Target position records:
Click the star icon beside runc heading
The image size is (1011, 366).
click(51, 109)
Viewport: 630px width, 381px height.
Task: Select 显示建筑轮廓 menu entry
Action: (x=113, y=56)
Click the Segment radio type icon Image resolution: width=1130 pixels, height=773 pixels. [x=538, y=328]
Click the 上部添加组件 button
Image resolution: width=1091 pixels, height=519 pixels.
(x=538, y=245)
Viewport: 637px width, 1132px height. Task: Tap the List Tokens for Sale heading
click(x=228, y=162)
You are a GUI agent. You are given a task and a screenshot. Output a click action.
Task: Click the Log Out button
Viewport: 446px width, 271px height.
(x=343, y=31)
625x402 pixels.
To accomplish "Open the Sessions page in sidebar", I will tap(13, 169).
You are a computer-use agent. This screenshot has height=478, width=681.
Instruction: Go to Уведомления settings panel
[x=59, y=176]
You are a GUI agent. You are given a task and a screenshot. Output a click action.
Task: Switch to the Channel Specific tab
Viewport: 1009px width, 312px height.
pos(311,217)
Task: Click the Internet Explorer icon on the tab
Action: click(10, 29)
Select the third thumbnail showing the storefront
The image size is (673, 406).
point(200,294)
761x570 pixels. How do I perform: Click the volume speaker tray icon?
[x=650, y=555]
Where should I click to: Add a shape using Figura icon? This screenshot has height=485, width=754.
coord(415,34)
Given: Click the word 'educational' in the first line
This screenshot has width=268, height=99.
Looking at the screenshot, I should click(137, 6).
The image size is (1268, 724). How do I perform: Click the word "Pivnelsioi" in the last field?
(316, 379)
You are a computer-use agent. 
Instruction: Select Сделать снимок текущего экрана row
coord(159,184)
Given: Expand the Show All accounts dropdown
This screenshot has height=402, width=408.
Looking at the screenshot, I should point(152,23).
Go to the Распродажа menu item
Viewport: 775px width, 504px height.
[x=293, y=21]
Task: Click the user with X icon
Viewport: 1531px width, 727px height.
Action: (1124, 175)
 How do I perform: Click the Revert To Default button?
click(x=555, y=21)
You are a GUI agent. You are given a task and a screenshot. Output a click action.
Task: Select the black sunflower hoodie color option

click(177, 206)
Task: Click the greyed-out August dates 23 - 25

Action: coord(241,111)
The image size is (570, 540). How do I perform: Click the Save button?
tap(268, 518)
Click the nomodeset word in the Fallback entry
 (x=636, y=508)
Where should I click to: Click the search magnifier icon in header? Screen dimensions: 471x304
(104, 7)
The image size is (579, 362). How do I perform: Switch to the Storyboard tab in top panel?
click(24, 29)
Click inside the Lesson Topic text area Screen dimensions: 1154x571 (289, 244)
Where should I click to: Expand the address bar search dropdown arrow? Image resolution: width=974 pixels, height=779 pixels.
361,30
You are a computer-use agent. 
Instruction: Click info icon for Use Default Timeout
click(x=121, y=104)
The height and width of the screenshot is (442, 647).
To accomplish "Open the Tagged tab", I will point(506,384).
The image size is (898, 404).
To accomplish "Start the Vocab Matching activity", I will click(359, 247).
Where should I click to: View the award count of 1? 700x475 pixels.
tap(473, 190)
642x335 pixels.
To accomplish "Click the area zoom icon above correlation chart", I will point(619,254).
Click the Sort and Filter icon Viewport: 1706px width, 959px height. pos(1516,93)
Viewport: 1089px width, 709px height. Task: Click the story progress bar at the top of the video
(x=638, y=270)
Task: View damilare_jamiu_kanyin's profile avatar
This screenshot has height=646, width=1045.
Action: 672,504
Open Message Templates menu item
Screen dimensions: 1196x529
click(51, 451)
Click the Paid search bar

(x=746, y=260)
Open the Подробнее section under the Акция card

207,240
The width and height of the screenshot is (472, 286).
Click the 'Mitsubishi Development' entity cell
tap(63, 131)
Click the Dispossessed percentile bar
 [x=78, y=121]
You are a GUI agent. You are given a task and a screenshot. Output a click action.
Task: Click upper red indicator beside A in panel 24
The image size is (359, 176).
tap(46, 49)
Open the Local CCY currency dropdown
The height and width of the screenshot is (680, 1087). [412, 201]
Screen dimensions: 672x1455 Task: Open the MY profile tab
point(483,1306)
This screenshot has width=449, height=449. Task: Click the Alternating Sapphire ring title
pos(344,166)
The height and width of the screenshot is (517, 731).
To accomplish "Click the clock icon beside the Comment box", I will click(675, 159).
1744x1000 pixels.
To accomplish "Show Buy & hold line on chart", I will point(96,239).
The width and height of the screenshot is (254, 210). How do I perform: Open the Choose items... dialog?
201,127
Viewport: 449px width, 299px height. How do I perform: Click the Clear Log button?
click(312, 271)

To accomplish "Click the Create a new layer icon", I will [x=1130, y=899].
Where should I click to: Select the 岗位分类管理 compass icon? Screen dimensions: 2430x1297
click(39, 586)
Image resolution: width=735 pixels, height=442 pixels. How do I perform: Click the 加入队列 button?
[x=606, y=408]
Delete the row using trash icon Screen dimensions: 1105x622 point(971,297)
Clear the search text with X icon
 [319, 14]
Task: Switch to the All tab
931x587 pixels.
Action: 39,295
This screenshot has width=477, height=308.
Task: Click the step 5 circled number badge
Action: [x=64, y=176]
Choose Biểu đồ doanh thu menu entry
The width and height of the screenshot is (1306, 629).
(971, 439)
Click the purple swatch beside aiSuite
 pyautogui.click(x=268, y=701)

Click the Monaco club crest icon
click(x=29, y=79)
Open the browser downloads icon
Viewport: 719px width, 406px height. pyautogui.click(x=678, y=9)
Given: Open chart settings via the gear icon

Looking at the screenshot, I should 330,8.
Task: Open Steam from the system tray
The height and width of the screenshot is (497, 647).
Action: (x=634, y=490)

- _Exercise prompt_
Rewrite the listing from the line containing "Image resolution: width=735" down to the line containing "click(x=29, y=79)", swapping each "icon" for "symbol". Keep everything else in those lines the same.

- _Solution_
Image resolution: width=735 pixels, height=442 pixels. How do I perform: Click the 加入队列 button?
[x=606, y=408]
Delete the row using trash symbol Screen dimensions: 1105x622 point(971,297)
Clear the search text with X symbol
 [319, 14]
Task: Switch to the All tab
931x587 pixels.
Action: 39,295
This screenshot has width=477, height=308.
Task: Click the step 5 circled number badge
Action: [x=64, y=176]
Choose Biểu đồ doanh thu menu entry
The width and height of the screenshot is (1306, 629).
(971, 439)
Click the purple swatch beside aiSuite
 pyautogui.click(x=268, y=701)

Click the Monaco club crest symbol
click(x=29, y=79)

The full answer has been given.